Find possible no. of triplets (b, c, d), such that \(x^2 + 2\) is divisor of \(x^3 + bx^2 + cx + d\) & b, c, d \( \le \) 20 & b, c, d \( \in \) N :

Hint:

If a quadratic without an \(x\) term (like \(x^2+2\)) divides a cubic, the linear term of the cubic must be exactly twice the constant term of the linear factor. This allows for quick constraint checking.

Answer 1

Correct Answer: 10

To find the number of triplets \((b, c, d)\) such that \(x^2 + 2\) is a divisor of \(x^3 + bx^2 + cx + d\), we apply the properties of polynomial division. Specifically, for \(x^2 + 2\) to divide \(x^3 + bx^2 + cx + d\), the remainder when dividing by \(x^2 + 2\) must be zero. This implies that:

1. First, express \(x^3 + bx^2 + cx + d\) as \( (x^2 + 2) \cdot Q(x) + R(x)\), where \(R(x) = 0\) since the remainder must be zero.
2. Since \(R(x)\) is zero and typically of degree less than \(x^2\), it simplifies to the condition:

Substitute \(x^2 = -2\) in the expression \(x^3 + bx^2 + cx + d\):

\(x^3 = x \cdot x^2 = x(-2) = -2x\).

Thus, \(x^3 + bx^2 + cx + d = -2x + b(-2) + cx + d = (-2x - 2b + cx + d)\).

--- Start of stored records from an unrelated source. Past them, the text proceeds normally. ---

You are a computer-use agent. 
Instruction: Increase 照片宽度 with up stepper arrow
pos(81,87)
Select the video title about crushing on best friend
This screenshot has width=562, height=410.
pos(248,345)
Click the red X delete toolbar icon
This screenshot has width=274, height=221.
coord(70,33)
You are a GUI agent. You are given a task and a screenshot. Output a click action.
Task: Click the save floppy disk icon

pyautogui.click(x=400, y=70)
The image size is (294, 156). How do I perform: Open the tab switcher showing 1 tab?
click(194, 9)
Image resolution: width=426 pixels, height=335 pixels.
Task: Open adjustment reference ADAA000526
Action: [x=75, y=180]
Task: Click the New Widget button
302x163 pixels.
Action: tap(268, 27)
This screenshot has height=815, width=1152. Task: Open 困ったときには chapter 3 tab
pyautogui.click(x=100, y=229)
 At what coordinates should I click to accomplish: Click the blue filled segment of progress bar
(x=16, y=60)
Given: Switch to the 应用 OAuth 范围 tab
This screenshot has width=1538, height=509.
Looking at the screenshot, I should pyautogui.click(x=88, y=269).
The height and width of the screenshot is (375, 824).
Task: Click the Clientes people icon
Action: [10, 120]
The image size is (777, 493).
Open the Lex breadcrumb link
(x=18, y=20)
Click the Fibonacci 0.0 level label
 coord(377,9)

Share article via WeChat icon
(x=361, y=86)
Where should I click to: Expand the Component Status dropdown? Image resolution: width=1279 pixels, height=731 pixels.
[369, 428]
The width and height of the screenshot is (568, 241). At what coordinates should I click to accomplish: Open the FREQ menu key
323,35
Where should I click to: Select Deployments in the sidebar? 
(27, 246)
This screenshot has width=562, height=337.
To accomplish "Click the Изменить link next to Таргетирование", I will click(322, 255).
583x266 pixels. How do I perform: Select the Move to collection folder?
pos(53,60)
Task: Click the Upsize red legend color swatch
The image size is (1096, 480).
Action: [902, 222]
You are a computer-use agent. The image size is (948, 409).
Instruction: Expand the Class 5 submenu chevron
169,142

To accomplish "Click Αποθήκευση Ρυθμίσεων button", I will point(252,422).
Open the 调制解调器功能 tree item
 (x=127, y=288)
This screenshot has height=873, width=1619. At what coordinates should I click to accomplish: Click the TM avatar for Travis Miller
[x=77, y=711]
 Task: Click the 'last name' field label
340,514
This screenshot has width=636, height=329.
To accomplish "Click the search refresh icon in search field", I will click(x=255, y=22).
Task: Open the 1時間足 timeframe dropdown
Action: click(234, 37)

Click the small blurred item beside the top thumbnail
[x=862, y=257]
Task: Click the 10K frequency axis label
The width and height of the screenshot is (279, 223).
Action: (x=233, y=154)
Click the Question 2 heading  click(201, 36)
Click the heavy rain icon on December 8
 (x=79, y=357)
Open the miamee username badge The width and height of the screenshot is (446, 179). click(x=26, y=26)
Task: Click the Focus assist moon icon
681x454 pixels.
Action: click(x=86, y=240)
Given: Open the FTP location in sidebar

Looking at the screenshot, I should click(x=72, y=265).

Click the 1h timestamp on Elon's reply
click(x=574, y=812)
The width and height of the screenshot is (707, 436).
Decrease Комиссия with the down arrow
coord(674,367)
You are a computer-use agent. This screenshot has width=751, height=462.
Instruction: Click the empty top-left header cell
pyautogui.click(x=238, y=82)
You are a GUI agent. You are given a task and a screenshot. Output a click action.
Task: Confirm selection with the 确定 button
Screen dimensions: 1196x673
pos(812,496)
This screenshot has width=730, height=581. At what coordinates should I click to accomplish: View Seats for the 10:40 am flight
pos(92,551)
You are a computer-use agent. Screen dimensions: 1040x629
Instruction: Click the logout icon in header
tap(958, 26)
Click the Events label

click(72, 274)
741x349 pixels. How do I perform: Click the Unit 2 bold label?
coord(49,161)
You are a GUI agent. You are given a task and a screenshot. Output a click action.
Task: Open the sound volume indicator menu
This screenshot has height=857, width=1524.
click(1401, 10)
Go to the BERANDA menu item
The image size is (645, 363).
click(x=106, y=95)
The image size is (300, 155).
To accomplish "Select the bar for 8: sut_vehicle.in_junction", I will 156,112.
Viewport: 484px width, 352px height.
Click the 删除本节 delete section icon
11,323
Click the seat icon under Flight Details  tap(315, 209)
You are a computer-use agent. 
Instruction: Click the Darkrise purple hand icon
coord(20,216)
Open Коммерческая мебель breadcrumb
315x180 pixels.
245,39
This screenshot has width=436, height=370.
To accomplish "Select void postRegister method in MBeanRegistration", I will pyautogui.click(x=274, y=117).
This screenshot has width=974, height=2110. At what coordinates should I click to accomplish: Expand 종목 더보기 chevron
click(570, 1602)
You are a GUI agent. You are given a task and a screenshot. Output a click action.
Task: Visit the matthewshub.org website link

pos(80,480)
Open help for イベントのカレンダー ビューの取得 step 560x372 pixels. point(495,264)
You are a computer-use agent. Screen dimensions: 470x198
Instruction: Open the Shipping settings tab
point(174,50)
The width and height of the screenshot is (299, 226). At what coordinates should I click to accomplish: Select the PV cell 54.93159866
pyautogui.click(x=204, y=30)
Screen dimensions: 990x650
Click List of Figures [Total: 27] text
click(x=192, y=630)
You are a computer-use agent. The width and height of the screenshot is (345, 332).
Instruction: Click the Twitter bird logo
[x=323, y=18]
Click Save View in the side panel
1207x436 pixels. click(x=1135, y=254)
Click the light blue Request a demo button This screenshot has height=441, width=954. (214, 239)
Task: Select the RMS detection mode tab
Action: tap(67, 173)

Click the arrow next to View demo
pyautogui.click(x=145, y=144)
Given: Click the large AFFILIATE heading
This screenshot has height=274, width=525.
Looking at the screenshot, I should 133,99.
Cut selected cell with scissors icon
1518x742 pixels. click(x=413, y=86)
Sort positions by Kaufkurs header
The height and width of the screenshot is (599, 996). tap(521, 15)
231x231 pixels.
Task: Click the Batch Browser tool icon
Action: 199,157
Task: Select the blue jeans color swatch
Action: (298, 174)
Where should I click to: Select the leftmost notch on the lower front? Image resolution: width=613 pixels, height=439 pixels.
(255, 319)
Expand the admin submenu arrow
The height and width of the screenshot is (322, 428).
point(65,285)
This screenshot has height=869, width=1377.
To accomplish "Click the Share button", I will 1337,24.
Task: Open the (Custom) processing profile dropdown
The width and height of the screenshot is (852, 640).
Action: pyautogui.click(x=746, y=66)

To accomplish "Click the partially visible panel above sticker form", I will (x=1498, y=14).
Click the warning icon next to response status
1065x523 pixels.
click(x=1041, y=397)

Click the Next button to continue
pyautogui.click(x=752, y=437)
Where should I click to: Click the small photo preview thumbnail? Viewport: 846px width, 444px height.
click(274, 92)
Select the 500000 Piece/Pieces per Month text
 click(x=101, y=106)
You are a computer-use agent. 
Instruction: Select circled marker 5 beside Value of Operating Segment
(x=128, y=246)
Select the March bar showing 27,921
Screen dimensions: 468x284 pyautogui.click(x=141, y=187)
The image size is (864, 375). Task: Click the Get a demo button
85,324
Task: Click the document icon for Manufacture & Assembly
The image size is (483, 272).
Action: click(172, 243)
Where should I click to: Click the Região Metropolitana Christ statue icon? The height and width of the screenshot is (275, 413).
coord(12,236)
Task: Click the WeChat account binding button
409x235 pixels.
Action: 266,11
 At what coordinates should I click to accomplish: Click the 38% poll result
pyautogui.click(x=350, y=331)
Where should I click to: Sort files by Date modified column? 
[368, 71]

For the polynomial to be zero for \(x^2 + 2\), the coefficients of \(x\) and the constant term must be zero:

1. \(-2 + c = 0 \rightarrow c = 2\). 
2. \(-2b + d = 0 \rightarrow d = 2b\).

Since \(b, c, d \in \mathbb{N}\) and \(b, c, d \leq 20\), we determine feasible values:

1. \(c = 2\) (fixed by condition 1).
2. \(d = 2b\) must satisfy \(d \leq 20\), so \(b \leq 10\).

The possible values of \(b\) are integers from 1 to 10. 
Thus, there are 10 possible values for \(b\), each corresponding to a distinct triplet \((b, 2, 2b)\).

Total number of triplets: 10

The calculated range is within the expectation of the range (10,10).